# GPU sizing for finetune and inference

The DIG workflow YAMLs ship 1-GPU defaults. When scaling `train_gpu` or
`infer_gpu` at submit time, also scale CPU and host memory together — every
rank still loads the full Cosmos-Predict2-2B + T5 tokenizer + NVDINOV2 + SAM2
+ Qwen3-VL stack into host RAM, so memory pressure grows roughly linearly
with rank count.

The agent should consult this table whenever a user asks to run multi-GPU
training or inference, and pass all three values on the `--set` line — not
just `train_gpu=N` / `infer_gpu=N`.

## Training (`train_gpu`)

Applies to `finetune.yaml`, the inline `finetune-job` group in
`texture_defect_generation_day0.yaml`,
`texture_defect_generation_day1_manual_roi.yaml`, and
`texture_defect_generation_day1_real_alignment.yaml` (when
`use_pretrained_checkpoint=false`).

| `train_gpu` | `train_cpu` | `train_memory` |
|---|---|---|
| `"1"` | `"16"` | `64Gi` |
| `"2"` | `"16"` | `96Gi` |
| `"4"` | `"32"` | `192Gi` |
| `"8"` | `"64"` | `384Gi` |

Rationale: each cosmos-predict2-2B rank uses ~33 GiB CPU RAM steady-state
during DDP sync (T5 / NVDINOV2 / SAM2 / Qwen3-VL state, dataset prefetch,
host buffers).
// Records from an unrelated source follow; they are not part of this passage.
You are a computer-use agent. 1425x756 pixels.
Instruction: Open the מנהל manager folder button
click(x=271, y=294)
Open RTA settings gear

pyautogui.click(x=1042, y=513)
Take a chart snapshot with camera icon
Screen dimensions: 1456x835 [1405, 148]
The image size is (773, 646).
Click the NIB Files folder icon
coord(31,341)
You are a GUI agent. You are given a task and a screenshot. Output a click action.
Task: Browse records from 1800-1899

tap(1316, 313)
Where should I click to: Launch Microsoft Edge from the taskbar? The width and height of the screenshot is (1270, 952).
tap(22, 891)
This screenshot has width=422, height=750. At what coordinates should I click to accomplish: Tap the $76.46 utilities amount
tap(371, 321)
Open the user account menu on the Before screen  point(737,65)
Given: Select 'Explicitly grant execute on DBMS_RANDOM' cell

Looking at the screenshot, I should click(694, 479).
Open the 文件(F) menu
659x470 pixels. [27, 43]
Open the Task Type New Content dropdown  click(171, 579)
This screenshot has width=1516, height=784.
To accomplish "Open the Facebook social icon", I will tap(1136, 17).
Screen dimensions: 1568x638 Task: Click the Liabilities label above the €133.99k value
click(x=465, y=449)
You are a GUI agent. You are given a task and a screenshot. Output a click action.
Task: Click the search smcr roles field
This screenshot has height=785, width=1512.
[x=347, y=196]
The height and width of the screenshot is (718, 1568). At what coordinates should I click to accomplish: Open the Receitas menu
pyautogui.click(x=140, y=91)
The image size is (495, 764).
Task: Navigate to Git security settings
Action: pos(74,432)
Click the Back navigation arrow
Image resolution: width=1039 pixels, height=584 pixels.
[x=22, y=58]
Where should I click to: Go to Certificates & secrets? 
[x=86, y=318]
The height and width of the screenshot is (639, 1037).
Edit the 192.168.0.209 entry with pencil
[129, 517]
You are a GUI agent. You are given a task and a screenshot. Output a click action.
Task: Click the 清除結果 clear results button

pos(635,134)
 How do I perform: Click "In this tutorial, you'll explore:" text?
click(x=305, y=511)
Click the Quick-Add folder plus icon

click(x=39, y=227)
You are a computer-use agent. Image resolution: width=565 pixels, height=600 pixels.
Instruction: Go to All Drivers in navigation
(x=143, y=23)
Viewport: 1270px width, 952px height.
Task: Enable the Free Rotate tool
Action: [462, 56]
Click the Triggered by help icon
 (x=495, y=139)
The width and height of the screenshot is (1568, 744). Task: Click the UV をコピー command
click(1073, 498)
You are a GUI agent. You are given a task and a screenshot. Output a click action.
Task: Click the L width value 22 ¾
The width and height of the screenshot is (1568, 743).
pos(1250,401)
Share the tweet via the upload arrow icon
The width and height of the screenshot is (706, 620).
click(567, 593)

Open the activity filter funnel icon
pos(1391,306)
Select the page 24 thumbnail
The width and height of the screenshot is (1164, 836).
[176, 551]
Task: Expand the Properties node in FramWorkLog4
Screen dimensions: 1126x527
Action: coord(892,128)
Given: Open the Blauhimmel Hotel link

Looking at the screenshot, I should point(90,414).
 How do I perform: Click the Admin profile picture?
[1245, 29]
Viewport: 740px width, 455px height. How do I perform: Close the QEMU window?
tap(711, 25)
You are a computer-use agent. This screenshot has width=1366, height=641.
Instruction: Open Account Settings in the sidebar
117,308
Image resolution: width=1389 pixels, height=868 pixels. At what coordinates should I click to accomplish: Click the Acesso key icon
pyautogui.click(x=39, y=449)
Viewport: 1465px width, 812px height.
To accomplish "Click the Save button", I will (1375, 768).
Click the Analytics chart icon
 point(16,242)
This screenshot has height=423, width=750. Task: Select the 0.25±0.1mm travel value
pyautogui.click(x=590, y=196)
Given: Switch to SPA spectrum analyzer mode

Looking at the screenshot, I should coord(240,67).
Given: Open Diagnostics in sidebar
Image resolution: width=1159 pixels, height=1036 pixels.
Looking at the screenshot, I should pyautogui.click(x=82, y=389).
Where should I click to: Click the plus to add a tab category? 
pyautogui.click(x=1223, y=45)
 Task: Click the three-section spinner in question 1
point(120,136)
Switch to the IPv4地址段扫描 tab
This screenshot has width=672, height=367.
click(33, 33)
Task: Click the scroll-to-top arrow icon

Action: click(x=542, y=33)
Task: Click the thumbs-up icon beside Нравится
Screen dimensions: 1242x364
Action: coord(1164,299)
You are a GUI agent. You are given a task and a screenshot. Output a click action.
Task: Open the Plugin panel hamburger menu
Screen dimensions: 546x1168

The table allocates ~48 GiB / rank past 1-GPU to give headroom
for NCCL collective bursts and checkpoint save. See
`references/troubleshooting.md` "multi-GPU FT cgroup OOM" for the failure
mode when memory is undersized.

## Inference (`infer_gpu`)

Applies to the `anomaly-infer` task in
`texture_defect_generation_day0.yaml`,
`texture_defect_generation_day1_manual_roi.yaml`, and
`texture_defect_generation_day1_real_alignment.yaml`.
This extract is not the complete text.